What’s your fastest growing market?

Fifty percent of our revenue right now is coming from retail customers. Our fastest-growing segment, 30 to 40 percent of our business, is what we’d called Web 2.0 companies –alternative payment sites, social networking, dating sites. That’s growing so fast because traditional means to stop fraud aren’t available to them. They don’t have enough information from their customers and it would be too expensive to verify them if they did. Our third market is financial services.

Speaking of which, I hear PayPal sends a lot of business your way. Is that true?

Yes, they’ve been very generous in referring their customers with high fraud rates to us. When their customers start experiencing a number of chargebacks PayPal will say to them: you can either sign up with someone like ThreatMetrix and reduce your chargebacks or we’re going to cut you off.
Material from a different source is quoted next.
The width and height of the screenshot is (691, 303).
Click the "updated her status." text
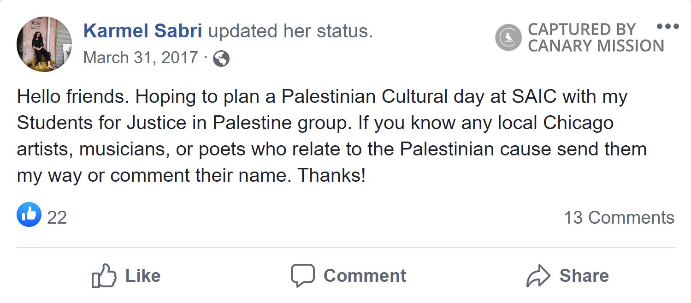pos(290,31)
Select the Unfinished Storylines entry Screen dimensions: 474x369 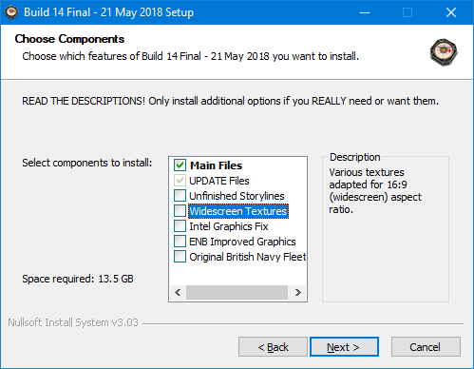(237, 196)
Have you been approached by eBay as a possible acquisition target?

We haven’t talked with them about being purchased and we’re not really for sale.

Are you profitable?

Not yet, though we think we will be toward the end of this year. We’re at about a $10 million run rate, after starting from zero in January of 2009. We ended last year with more than 100 new customers. We’ll have added around 300 more by the end of this year.

We’re also growing in  terms of the quality of our customers. We’re crossing the chasm, as they say in Silicon Valley. We’re even talking with Thomson Reuters. I can assure you that in January ’09, there’s no way they would have called us up.